Using the records below, quote only the span that opens with the line containing "Trouver un club (645, 254)" and closes with the line containing "MPBetreibV / MTK / STK / MPG (214, 391)", exactly and inclusively.

◆ ◆ ◆ ◆ ◆

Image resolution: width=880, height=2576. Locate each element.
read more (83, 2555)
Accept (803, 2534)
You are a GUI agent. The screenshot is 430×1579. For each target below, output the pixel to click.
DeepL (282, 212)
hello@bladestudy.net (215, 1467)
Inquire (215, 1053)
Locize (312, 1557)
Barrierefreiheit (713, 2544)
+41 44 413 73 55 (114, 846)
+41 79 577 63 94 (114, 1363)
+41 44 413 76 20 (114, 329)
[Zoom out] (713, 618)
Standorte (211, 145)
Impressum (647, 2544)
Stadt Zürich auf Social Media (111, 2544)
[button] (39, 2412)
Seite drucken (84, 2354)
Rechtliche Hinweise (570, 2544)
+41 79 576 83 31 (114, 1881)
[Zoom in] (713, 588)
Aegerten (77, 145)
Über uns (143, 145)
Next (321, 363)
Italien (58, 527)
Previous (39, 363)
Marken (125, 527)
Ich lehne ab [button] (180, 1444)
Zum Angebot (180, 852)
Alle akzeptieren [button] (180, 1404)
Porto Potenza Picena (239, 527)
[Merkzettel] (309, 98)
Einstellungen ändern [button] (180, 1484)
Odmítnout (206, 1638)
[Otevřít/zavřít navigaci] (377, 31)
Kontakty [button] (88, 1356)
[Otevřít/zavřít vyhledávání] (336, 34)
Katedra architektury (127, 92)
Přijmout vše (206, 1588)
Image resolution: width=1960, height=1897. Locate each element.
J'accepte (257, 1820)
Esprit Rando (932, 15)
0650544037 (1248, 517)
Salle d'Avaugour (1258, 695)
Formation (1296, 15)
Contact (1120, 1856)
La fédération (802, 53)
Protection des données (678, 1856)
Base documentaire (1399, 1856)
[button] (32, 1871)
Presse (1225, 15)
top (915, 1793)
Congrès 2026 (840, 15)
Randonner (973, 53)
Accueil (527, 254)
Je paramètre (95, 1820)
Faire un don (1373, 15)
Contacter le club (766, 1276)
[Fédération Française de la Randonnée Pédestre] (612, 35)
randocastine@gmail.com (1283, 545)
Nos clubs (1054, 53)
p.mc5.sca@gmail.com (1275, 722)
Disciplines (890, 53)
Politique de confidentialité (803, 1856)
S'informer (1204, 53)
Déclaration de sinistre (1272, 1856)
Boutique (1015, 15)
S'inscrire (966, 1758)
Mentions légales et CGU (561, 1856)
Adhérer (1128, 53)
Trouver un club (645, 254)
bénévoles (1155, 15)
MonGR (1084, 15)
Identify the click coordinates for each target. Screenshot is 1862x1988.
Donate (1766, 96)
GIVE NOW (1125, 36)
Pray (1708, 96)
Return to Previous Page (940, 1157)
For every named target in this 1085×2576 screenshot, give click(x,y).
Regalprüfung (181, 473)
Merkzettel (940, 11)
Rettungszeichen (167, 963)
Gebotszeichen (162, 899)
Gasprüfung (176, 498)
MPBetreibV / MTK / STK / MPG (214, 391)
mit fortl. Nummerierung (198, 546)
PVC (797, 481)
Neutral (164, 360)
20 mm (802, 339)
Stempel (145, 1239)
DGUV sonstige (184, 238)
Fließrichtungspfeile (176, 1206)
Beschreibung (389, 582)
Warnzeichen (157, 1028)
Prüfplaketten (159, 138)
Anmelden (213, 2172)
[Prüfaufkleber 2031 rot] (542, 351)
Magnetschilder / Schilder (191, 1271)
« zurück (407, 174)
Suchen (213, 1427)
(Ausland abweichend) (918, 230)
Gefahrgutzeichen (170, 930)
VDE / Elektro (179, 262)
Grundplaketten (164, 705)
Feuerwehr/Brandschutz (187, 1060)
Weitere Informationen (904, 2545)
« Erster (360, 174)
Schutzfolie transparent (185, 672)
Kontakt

◆ ◆ ◆ ◆ ◆

* Reply
Trouver un club (645, 254)
bénévoles (1155, 15)
MonGR (1084, 15)
Identify the click coordinates for each target. Screenshot is 1862x1988.
Donate (1766, 96)
GIVE NOW (1125, 36)
Pray (1708, 96)
Return to Previous Page (940, 1157)
For every named target in this 1085×2576 screenshot, give click(x,y).
Regalprüfung (181, 473)
Merkzettel (940, 11)
Rettungszeichen (167, 963)
Gebotszeichen (162, 899)
Gasprüfung (176, 498)
MPBetreibV / MTK / STK / MPG (214, 391)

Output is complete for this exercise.